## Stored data

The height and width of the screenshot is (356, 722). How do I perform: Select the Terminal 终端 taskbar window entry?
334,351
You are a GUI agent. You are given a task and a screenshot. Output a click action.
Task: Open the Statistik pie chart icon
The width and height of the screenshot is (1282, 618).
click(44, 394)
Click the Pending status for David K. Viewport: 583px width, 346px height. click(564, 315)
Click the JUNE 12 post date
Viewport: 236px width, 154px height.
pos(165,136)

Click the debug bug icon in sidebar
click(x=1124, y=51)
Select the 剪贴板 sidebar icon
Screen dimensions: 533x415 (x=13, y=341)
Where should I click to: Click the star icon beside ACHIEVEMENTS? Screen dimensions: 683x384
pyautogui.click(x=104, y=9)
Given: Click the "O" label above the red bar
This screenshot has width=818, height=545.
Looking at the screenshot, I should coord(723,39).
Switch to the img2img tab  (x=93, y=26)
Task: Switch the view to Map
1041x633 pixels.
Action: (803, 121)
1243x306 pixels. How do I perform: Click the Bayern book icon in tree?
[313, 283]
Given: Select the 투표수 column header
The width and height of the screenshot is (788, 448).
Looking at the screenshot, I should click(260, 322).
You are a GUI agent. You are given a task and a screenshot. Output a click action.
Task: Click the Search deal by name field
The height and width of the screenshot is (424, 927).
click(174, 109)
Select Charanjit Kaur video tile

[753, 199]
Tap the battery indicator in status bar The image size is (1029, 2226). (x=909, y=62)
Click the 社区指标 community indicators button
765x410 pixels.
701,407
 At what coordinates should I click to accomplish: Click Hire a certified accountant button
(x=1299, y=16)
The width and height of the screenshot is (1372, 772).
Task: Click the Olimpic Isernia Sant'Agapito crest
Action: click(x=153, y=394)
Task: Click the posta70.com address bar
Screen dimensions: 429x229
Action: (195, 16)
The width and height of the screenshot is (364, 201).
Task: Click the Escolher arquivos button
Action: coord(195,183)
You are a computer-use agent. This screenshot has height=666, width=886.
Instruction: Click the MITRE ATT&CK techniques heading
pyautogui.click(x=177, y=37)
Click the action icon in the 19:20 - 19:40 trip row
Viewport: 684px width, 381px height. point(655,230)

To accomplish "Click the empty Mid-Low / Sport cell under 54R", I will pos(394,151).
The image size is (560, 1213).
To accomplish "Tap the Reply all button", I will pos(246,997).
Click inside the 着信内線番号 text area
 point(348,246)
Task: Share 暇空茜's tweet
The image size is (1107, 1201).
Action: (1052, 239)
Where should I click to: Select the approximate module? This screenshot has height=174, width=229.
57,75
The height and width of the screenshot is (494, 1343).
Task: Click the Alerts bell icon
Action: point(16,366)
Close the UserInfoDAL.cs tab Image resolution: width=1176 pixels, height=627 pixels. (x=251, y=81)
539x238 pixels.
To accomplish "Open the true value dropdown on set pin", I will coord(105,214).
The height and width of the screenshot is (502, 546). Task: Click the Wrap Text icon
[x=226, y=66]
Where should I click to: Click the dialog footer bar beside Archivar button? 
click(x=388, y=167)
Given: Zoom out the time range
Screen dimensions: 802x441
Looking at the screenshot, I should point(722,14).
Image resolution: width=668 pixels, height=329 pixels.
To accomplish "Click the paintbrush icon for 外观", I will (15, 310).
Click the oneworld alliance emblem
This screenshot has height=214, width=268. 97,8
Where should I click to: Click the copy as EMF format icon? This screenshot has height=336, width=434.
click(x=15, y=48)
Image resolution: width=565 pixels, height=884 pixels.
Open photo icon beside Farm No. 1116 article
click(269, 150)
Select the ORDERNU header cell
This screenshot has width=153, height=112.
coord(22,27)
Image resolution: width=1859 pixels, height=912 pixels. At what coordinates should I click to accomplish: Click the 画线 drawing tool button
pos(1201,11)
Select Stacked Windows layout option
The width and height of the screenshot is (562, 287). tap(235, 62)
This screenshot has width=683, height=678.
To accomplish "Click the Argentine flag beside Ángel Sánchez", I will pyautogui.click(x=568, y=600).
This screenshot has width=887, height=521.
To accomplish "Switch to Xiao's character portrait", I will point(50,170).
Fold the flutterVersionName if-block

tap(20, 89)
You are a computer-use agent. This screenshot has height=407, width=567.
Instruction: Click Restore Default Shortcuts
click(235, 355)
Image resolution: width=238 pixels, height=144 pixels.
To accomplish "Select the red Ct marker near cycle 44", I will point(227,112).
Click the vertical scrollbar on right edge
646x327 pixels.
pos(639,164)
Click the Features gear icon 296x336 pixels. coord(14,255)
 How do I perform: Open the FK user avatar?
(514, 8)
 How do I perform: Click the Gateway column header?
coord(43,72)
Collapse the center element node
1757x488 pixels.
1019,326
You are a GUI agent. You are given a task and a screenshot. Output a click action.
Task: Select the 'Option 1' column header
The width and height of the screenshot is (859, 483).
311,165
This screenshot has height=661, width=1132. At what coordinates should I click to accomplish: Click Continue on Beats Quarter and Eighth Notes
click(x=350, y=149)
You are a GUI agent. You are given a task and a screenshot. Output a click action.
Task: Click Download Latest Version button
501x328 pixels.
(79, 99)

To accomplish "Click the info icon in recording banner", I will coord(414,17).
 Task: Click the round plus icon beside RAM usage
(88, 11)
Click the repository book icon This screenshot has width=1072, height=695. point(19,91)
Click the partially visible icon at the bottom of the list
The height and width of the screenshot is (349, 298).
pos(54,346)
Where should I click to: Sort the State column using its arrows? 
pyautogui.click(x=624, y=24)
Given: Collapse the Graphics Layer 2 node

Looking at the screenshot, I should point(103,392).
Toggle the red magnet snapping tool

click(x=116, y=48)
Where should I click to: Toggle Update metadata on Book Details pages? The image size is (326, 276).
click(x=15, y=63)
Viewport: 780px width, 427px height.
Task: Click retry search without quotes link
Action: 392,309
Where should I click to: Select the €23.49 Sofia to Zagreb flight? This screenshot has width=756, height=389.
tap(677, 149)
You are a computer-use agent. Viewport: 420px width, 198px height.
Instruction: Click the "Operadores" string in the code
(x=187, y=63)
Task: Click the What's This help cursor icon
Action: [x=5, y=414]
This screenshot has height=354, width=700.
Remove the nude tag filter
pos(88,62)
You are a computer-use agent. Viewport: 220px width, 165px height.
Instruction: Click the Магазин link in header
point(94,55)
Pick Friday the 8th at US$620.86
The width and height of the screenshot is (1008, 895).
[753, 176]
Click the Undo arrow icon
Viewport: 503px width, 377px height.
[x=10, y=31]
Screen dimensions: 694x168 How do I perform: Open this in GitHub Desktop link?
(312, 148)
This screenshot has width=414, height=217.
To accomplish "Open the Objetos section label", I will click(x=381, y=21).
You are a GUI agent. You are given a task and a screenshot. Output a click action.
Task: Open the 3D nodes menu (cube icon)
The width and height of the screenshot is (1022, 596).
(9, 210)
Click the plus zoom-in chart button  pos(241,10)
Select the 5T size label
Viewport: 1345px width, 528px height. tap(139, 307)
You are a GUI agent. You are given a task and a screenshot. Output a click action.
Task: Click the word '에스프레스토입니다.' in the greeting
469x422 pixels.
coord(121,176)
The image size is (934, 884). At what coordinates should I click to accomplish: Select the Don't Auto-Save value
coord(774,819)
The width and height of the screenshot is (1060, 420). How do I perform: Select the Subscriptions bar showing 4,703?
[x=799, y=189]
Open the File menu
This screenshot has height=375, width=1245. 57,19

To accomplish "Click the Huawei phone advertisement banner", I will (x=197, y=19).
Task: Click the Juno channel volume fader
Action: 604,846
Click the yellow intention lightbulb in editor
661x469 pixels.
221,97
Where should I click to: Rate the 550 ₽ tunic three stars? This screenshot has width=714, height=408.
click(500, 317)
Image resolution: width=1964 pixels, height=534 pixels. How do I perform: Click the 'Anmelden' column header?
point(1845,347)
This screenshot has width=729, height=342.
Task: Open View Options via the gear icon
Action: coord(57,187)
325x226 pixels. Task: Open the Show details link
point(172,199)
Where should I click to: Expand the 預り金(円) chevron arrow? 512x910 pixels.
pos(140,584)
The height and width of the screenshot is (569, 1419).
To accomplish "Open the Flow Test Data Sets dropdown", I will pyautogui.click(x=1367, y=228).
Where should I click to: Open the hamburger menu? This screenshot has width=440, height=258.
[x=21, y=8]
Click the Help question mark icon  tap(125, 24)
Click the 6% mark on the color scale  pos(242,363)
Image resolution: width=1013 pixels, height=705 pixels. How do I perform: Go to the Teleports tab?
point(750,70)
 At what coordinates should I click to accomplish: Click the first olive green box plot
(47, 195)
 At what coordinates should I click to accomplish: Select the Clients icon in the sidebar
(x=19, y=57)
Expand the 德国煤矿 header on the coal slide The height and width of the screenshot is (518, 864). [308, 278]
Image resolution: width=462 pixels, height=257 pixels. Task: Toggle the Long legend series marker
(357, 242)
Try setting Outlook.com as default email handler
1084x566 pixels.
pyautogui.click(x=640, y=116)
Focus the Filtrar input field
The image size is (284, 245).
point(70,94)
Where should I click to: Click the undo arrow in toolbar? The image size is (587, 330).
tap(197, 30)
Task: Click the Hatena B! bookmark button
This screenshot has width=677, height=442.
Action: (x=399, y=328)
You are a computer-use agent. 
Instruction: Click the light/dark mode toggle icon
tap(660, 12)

## WHAT TO WORK ON
Every line from the one that holds "Focus the Filtrar input field" to the end of the data above should be given again exactly, with that line and the last one both kept.

## RESPONSE TO THE TASK
Focus the Filtrar input field
The image size is (284, 245).
point(70,94)
Where should I click to: Click the undo arrow in toolbar? The image size is (587, 330).
tap(197, 30)
Task: Click the Hatena B! bookmark button
This screenshot has width=677, height=442.
Action: (x=399, y=328)
You are a computer-use agent. 
Instruction: Click the light/dark mode toggle icon
tap(660, 12)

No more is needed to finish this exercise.